As for new regulations like the parking standard, their impact is less noticeable given weaker housing demand. However, higher parking requirements increase the building’s total floor area—non-sellable space—raising overall project costs. With a fixed level of usable floor space, this translates into higher prices per square meter. Depending on the project, the increase may be several or even a dozen percent. In some cases, requiring another underground level could make a project unprofitable. Importantly, the sale price of a parking space usually does not cover its construction cost.
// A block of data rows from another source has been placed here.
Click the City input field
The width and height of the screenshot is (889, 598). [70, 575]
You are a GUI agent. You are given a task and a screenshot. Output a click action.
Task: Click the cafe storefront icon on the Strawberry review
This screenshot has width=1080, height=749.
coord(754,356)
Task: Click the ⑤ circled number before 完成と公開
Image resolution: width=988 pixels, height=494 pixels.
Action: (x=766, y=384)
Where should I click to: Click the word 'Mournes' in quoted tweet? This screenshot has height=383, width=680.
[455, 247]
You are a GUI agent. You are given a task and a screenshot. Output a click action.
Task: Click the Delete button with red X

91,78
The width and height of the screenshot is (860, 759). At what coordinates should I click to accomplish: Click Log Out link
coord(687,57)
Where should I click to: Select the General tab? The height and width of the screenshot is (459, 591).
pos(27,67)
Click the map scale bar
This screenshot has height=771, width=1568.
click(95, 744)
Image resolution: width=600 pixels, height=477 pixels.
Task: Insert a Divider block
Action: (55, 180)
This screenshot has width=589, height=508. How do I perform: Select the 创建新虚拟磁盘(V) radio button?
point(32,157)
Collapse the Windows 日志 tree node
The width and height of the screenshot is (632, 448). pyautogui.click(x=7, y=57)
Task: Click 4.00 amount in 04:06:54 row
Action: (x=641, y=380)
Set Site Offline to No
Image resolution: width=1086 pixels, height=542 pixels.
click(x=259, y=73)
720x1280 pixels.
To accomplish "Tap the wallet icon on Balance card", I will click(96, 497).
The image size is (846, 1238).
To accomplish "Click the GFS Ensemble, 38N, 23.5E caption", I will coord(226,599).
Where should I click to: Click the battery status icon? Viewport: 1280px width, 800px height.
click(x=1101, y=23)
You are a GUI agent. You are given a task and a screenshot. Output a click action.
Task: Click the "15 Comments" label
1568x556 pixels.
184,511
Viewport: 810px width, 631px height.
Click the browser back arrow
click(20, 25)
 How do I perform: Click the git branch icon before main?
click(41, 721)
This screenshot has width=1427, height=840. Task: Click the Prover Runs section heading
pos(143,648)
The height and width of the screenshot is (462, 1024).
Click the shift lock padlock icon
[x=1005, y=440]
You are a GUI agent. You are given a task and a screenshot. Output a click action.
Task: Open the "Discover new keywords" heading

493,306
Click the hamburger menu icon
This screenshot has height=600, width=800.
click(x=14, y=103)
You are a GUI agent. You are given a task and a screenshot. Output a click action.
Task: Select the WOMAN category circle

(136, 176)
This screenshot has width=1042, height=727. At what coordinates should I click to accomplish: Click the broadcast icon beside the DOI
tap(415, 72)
Renata McCabe–Kudla, Country Manager at Grupo Lar Polska
Construction costs in recent years have risen sharply due to inflation and higher labor expenses. With a shortage of investment land, prices continue to climb each year. Since 2020, the cost increases have been greater than in previous years, driven by high inflation. New building regulations and growing expectations from municipalities regarding infrastructure provided by developers also significantly raise apartment prices.
Damian Tomasik, CEO of Alter Investment
Over the past five years, construction costs have consistently increased—both materials and labor. The most dynamic growth came in 2021–2022, when steel, concrete, and timber prices rose by several dozen percent year-on-year. Since 2023, the pace of increases has slowed, but costs remain higher than pre-pandemic levels.
Investment land has also grown more expensive, with prices in large cities up 40–50% since 2020. New regulations, such as energy efficiency standards and environmental requirements, raise entry costs for developers, naturally driving up housing prices. If mandatory parking standards had remained in place, apartments in many projects would be 10–15% more expensive.
Jakub Serek, Cost Planning Director at Archicom
Construction costs in recent years have been highly dynamic, influenced by multiple factors. Since 2020, both material and labor costs rose significantly, especially during the pandemic and subsequent inflation spikes. Currently, the situation is more stable, with annual cost growth roughly in line with inflation, enabling more effective project planning.
However, costs are not driven by a single factor. Beyond materials and wages, commitments to municipalities—such as building roads, recreational areas, or public facilities near new estates—play an important role.
Changes in building regulations, while often necessary for quality and safety, also raise project costs. A good example is the upcoming requirement for temporary shelter spaces, effective 2026. Its impact is still difficult to quantify, but it will likely add to construction expenses.
Ultimately, the final price of an apartment reflects many overlapping factors: land, labor, materials, and regulatory requirements.